**Exercise goal:** For each line of the listing that holds "computer", show the full line.
┌──
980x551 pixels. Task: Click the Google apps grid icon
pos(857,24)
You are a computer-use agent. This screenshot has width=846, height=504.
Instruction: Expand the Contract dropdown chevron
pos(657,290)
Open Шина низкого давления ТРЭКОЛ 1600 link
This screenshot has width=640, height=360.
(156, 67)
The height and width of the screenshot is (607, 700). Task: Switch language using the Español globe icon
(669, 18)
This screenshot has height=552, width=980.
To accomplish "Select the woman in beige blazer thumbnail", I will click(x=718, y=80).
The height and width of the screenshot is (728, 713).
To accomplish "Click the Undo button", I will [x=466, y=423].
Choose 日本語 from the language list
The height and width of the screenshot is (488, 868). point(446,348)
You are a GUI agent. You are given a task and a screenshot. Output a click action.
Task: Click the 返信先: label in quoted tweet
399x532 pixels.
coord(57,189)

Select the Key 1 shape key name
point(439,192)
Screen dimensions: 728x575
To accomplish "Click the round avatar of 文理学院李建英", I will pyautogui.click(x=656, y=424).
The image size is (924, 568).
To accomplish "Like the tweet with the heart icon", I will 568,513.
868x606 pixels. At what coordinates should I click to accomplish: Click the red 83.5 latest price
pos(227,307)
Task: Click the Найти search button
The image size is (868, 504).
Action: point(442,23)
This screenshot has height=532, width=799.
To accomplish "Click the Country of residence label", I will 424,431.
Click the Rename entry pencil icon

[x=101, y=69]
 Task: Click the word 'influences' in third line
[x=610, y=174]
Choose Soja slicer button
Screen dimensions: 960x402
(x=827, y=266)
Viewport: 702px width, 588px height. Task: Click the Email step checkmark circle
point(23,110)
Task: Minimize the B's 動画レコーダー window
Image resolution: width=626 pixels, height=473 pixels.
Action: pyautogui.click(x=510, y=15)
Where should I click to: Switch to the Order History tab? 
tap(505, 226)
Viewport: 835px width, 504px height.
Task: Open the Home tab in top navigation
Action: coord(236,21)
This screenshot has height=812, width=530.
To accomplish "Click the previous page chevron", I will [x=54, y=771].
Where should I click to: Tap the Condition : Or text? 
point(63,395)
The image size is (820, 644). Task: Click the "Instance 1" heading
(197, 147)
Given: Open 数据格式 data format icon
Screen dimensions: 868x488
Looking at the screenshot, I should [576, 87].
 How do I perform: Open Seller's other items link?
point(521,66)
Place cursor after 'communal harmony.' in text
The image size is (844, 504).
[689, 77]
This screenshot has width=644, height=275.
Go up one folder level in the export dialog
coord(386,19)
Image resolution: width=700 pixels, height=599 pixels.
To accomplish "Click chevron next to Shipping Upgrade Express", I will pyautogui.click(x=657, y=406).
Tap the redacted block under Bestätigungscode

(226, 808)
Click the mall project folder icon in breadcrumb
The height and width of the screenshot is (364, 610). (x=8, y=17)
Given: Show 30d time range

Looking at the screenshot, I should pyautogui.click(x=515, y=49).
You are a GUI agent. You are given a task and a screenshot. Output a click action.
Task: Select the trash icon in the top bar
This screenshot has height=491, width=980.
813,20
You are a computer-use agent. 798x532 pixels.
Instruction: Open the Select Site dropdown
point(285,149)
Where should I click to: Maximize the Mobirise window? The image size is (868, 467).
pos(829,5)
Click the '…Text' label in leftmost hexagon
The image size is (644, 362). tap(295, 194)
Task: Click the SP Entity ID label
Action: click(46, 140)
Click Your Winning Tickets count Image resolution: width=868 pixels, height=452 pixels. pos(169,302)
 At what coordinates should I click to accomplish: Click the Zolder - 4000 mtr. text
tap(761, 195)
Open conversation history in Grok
└──
**Your response:**
You are a computer-use agent. This screenshot has width=846, height=504.
You are a computer-use agent. 798x532 pixels.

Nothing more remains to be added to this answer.